Economic development and the creation of wealth cannot be pursued without factoring in environmental quality and the preservation of natural resources. If we pollute our water, we can clean it up with enough energy, but we do not have the technology for low-cost, limitless energy and so when we fowl up the water and must clean it up, we spend money we could be using on something else. Half of New York City’s water can avoid expensive filtration because ecosystems filter the water free of charge. A well-managed environment generates wealth; a poorly managed environment costs us wealth.
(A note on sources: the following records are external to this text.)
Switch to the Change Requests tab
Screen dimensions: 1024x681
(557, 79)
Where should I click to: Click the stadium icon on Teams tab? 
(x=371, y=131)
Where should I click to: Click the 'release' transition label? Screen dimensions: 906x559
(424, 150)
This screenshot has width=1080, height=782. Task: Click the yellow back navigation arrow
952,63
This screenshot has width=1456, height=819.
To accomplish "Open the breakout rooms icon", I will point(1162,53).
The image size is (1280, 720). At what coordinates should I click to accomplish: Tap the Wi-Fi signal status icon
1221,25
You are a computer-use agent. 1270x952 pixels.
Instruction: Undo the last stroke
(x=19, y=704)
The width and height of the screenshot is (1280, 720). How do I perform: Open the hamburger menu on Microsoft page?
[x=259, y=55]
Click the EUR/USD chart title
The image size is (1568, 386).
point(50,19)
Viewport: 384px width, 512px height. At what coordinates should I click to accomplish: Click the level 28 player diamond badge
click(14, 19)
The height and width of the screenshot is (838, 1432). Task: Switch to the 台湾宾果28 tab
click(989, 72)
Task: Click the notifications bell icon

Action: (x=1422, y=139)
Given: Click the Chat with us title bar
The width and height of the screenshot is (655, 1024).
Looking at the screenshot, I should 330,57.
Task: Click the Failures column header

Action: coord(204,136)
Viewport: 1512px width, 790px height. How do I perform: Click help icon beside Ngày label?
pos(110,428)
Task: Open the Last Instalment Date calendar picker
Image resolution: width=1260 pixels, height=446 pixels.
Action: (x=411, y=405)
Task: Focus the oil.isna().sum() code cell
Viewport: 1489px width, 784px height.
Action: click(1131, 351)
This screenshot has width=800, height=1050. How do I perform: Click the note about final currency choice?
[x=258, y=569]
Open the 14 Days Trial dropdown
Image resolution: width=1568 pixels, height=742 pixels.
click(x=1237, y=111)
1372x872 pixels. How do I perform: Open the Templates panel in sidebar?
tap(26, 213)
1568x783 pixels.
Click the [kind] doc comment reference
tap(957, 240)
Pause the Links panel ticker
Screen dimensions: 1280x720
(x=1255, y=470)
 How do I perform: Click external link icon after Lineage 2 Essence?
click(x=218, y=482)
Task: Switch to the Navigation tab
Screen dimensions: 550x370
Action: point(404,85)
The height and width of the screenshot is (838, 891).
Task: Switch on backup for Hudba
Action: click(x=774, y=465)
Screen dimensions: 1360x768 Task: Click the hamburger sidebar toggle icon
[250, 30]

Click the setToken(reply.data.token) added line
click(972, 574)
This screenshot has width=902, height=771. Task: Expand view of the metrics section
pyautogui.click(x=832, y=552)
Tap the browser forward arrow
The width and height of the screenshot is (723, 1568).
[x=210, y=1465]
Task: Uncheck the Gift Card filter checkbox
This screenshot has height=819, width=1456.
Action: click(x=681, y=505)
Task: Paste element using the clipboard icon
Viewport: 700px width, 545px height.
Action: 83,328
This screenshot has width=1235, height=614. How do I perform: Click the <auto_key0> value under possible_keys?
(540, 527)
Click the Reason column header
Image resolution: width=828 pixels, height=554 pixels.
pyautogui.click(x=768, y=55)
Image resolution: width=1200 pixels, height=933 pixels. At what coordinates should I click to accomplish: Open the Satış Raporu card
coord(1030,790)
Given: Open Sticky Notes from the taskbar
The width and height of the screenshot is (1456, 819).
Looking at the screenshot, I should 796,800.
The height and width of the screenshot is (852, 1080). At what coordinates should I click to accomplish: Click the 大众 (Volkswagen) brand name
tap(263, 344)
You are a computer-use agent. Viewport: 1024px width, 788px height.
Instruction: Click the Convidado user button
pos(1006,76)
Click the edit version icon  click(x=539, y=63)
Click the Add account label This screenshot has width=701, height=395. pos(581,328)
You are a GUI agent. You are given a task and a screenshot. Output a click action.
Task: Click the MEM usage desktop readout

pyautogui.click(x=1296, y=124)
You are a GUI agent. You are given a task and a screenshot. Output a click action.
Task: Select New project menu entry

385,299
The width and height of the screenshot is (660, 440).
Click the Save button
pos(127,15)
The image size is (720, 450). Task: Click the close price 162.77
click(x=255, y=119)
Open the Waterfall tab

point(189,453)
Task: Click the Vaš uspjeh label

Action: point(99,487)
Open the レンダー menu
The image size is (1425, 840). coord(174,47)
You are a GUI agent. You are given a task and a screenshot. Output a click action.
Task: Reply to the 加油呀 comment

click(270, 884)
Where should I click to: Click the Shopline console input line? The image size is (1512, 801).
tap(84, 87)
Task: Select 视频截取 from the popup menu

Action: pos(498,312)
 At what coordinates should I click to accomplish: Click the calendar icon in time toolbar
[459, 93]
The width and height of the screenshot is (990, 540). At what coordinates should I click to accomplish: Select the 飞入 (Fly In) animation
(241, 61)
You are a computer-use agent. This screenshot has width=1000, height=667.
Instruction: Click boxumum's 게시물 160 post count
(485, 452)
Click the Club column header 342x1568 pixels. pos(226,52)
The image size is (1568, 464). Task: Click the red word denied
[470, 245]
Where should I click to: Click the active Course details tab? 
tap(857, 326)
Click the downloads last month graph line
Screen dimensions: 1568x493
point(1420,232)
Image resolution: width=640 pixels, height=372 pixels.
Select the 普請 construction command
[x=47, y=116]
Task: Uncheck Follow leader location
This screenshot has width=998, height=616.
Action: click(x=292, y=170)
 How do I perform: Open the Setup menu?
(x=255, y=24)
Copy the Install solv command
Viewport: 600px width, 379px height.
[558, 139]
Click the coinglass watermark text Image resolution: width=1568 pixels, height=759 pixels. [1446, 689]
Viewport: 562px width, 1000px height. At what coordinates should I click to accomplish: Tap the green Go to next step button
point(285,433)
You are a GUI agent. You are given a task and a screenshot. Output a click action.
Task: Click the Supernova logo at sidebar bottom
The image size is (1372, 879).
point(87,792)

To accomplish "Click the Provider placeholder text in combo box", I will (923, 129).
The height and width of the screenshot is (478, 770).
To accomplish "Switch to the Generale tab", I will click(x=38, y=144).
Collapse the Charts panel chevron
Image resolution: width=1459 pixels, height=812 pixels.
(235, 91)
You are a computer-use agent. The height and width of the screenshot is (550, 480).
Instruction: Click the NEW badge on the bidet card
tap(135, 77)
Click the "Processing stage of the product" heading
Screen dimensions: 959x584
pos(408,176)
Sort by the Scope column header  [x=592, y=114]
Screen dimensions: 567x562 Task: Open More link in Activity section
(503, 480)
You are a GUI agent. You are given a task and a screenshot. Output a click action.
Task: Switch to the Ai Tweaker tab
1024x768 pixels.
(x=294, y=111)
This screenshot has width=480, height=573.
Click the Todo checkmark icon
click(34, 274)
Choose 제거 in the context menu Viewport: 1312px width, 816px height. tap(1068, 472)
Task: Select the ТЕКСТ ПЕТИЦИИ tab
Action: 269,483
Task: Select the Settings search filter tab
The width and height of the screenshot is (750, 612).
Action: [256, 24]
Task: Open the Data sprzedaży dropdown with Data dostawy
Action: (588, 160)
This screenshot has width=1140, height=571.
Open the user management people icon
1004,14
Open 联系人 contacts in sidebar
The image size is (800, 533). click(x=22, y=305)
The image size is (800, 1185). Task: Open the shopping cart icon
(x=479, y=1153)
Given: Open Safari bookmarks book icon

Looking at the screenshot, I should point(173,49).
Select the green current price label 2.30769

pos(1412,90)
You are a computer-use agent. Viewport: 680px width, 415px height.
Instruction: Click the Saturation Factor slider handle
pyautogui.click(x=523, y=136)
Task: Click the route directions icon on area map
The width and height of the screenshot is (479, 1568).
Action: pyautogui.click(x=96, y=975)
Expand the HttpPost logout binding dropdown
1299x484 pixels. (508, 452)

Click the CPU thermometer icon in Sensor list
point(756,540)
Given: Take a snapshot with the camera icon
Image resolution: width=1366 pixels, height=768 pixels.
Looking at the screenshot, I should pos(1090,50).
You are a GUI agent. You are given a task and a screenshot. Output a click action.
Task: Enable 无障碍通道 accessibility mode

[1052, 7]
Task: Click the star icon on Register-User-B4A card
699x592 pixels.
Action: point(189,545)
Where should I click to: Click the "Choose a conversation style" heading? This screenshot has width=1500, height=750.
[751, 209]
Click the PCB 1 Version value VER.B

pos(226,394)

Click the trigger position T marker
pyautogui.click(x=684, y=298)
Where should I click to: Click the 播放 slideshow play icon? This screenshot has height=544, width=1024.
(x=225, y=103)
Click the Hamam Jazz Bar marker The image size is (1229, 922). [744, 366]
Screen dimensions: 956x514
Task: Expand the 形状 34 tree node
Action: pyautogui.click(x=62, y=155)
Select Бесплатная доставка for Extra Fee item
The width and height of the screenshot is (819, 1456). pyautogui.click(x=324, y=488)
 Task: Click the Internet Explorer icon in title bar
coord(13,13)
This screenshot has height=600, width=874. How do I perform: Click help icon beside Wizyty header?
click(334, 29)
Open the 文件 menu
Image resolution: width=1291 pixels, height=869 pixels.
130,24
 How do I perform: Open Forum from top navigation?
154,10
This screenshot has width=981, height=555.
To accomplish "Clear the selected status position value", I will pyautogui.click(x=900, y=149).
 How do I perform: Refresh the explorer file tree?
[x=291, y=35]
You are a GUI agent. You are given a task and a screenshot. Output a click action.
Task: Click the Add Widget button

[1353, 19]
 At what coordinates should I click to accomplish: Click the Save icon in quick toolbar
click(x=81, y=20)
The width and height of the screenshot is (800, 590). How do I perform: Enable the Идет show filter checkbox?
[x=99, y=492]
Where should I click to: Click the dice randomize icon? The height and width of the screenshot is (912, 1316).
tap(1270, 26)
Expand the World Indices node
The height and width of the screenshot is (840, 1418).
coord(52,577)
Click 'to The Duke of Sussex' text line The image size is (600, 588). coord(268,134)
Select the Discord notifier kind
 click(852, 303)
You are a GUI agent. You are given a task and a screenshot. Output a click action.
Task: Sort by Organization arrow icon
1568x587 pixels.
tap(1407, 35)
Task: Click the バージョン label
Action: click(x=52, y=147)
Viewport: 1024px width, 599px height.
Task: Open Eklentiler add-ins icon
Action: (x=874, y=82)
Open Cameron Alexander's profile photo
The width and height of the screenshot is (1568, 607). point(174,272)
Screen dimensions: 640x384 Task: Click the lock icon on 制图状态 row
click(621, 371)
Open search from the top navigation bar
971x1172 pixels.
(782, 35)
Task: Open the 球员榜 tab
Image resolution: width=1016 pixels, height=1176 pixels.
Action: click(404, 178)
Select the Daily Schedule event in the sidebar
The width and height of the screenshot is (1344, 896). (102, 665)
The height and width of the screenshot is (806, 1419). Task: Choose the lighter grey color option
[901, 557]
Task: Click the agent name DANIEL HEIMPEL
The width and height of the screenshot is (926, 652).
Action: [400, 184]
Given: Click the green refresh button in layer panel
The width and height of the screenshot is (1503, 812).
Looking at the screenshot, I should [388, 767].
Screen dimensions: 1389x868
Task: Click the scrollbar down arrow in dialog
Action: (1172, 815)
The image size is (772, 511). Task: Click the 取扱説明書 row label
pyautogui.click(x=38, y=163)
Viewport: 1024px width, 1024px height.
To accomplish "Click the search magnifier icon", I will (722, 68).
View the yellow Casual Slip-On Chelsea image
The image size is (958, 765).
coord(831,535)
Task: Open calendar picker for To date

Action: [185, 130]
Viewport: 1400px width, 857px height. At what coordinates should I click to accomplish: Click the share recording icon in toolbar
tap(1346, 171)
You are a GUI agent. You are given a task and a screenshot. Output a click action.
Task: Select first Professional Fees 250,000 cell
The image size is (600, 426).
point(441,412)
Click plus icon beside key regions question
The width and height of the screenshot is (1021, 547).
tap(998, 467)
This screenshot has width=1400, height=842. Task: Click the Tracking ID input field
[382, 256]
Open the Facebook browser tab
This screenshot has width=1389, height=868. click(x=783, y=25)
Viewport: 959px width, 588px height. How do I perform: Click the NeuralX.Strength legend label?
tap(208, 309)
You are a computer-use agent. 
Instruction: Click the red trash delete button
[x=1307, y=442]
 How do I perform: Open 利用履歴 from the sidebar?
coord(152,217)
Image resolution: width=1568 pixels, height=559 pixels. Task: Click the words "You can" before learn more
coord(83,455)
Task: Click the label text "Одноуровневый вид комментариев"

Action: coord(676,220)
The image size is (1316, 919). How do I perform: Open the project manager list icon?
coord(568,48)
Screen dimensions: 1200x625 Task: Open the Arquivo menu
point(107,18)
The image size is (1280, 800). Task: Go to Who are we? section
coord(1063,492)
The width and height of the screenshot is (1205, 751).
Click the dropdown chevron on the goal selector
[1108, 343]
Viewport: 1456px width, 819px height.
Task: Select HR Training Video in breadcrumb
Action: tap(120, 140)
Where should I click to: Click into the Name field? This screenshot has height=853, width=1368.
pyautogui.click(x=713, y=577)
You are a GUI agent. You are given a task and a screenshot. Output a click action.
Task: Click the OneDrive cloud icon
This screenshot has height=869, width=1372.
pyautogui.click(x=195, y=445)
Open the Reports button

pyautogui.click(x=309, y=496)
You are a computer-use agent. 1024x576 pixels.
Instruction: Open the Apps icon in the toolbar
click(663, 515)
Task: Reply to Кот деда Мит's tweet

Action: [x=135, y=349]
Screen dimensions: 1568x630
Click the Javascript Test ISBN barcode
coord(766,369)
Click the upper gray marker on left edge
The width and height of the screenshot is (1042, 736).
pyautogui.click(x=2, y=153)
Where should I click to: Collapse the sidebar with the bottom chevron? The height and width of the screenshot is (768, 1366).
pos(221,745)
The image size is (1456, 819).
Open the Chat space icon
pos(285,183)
The political dialogue in the United States is slowly starting to reflect the reality of sustainable development. If your wealth is based on a finite resource that you use up, when the resource is gone, so is your wealth. The trick is to use the time you have when exploiting the finite resource to make the transition to renewable resources. That is the central economic challenge of the 21st century. Here in 2008, we see local government officials like Michael Bloomberg in New York City, Andy Spano up in Westchester and of course Arnold Schwarzenegger in California who seem to get it. Environmental quality is not the opposite of economic well being, it is integral to it. In a study of local level sustainability efforts across the United States last spring, students at Columbia University’s MPA Program in Environmental Science and Policy studied 14 governments of small jurisdictions (1,000,000 people or less) and analyzed a new trend to develop comprehensive local sustainability plans.

These local officials understand the connection between economic development and environmental sustainability. Why is it so difficult to make this case to the national media and our national leadership? This has been an era characterized by the promise of easy everything. Wars financed without new tax revenues and soldiered without a draft. Infrastructure allowed to crumble so that taxes could be cut. Riches made on imaginative packaging of debt "products" backed by imaginary equity in an over-inflated housing market. For a decade many of us were trying to figure out who could really afford those multi-million dollar apartments going up around the corner. The answer seems to be nobody. The gasoline price shock of the past six months, the housing market meltdown, the resurgence of inflation (producer prices jumped 1.2% in July) are indicators that the bill for this early 21st century boom is coming due.

We need to ask ourselves, what is the basis for real economic growth and wealth? Work and production based on creativity and invention financed by capital accumulated through savings: That was the fundamental formula that grew the U.S. economy. We need to add to that traditional formula a new concern for sustainability. Our wealth must be renewable- not based on a set of finite natural resources.

Which brings us back to Presidential politics. Sacrifice sounds good in public pronouncements but polls poorly when spelled out in detail. No one is going to get elected by promising to increase taxes in order to invest in research to develop renewable energy. Yet, only by deferring a little gratification and investing in our future can we maintain the wealth we now enjoy.

Instead, we will see Nancy Pelosi start to talk about drilling for oil off the continental shelf, and a lame duck President working overtime to dismantle as many environmental rules as he can between mid-November and mid-January. We will hear a few phrases at the two conventions aimed at shoring up the environmental credentials of the two candidates. They won’t mean much because there will be little reality behind the rhetoric. The hope, as it often has been in the American experiment is that community, private, local and state initiatives will push the national government into action. It would be better if it came more rapidly from a well-led national government. Let’s see if we manage to get one.